#### WORK REQUIRED
Rewrite the records, starting at the line that contains "709x1568 pixels." and continuing through the end, with "pencil" replaced by "pen" and everything else unchanged. Omit the pictures from your answer.

[START OF EXERCISE INPUT]

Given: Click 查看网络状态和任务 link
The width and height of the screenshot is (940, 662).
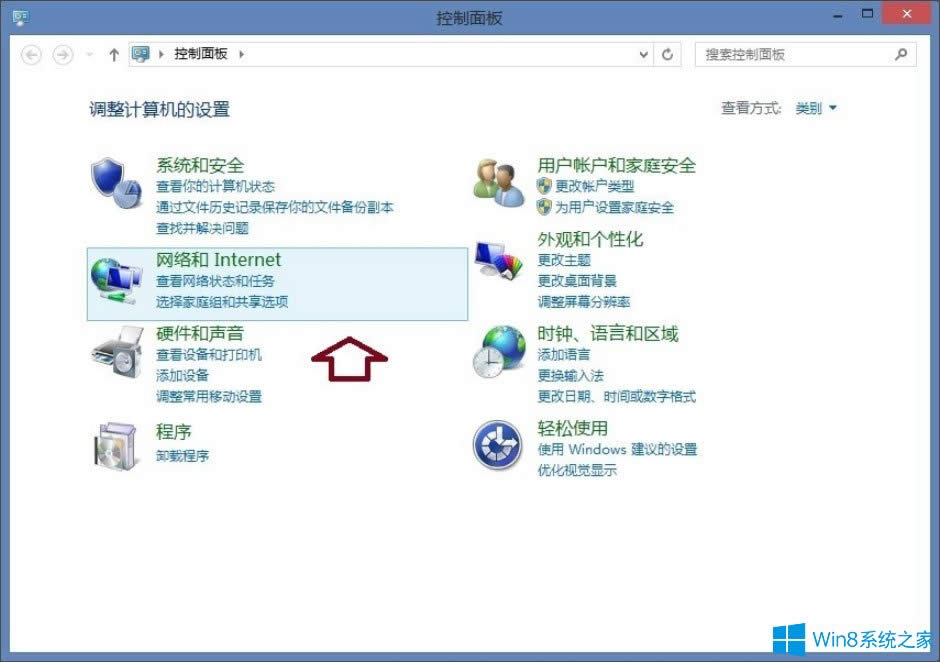Looking at the screenshot, I should [x=214, y=281].
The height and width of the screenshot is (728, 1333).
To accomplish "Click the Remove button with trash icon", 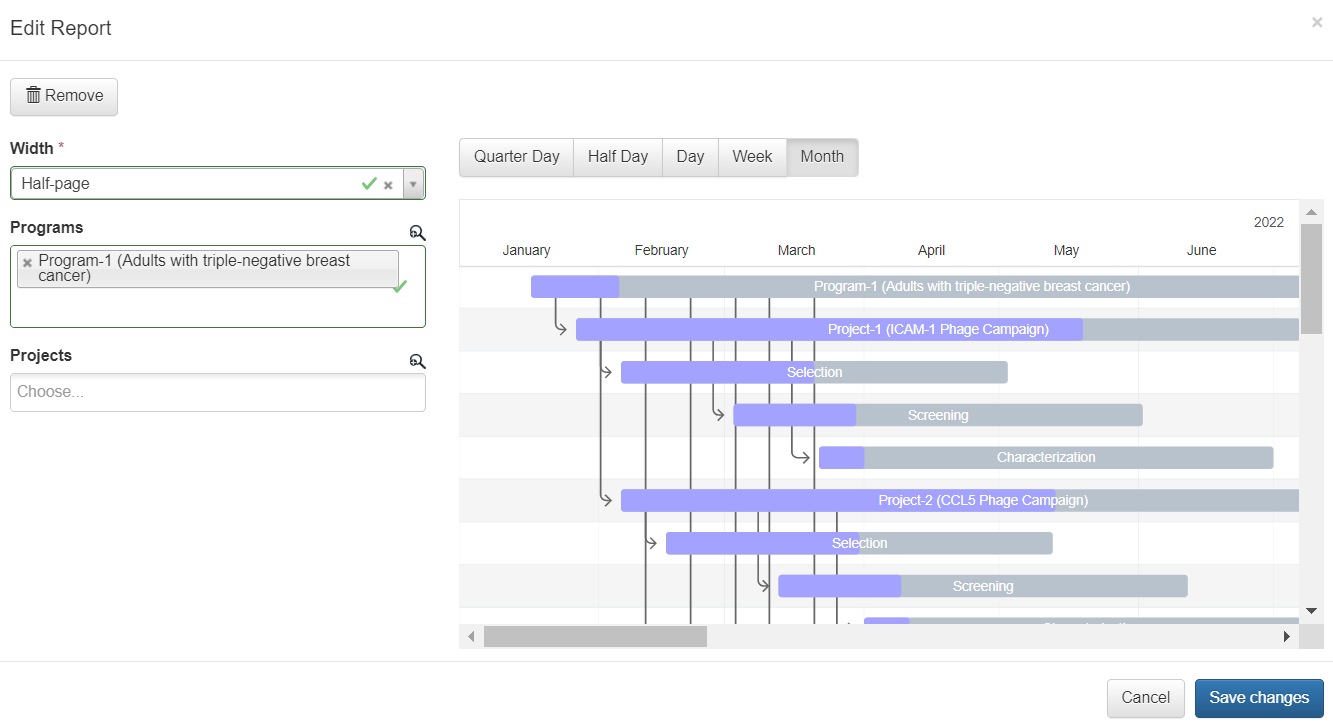I will point(64,96).
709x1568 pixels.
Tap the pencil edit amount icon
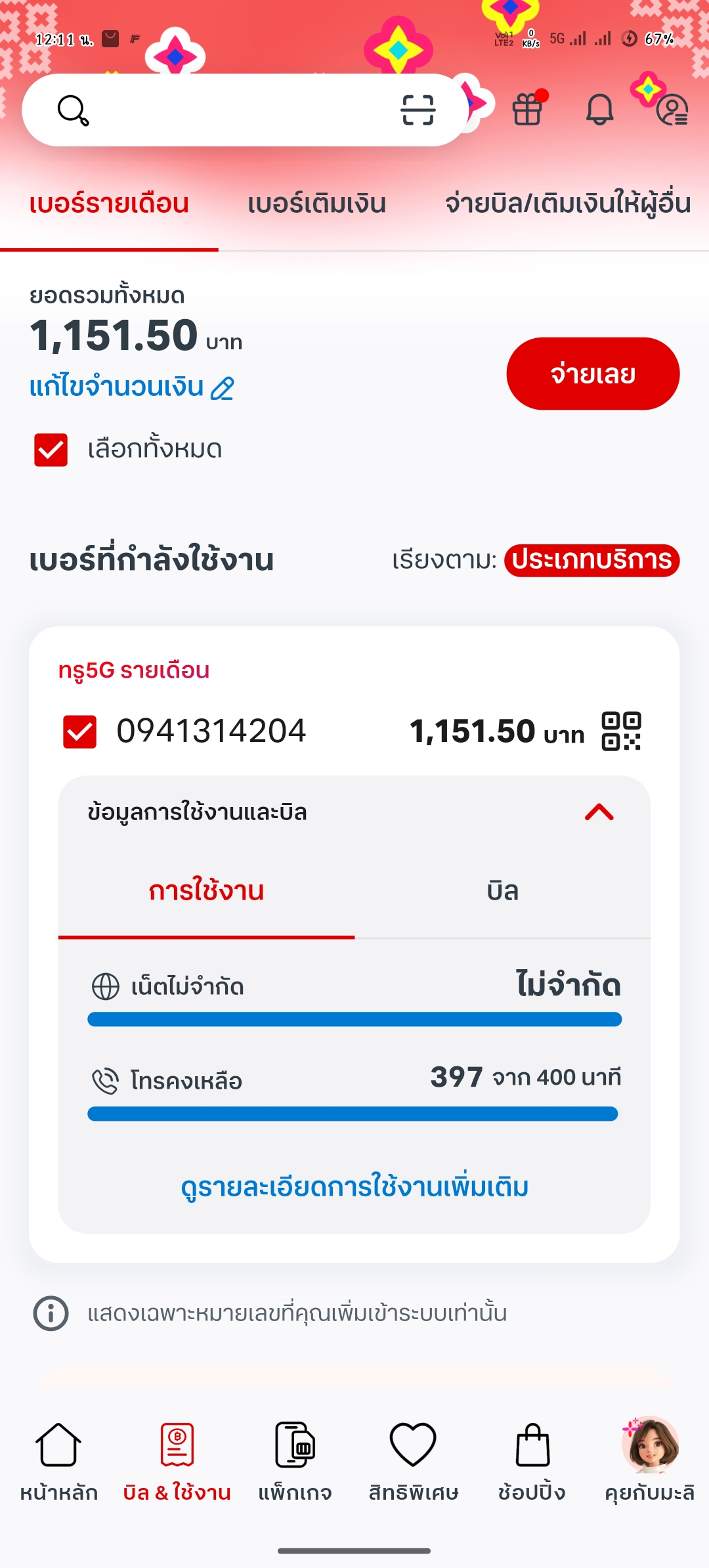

[END OF EXERCISE INPUT]

#### TASK OUTPUT
709x1568 pixels.
Tap the pen edit amount icon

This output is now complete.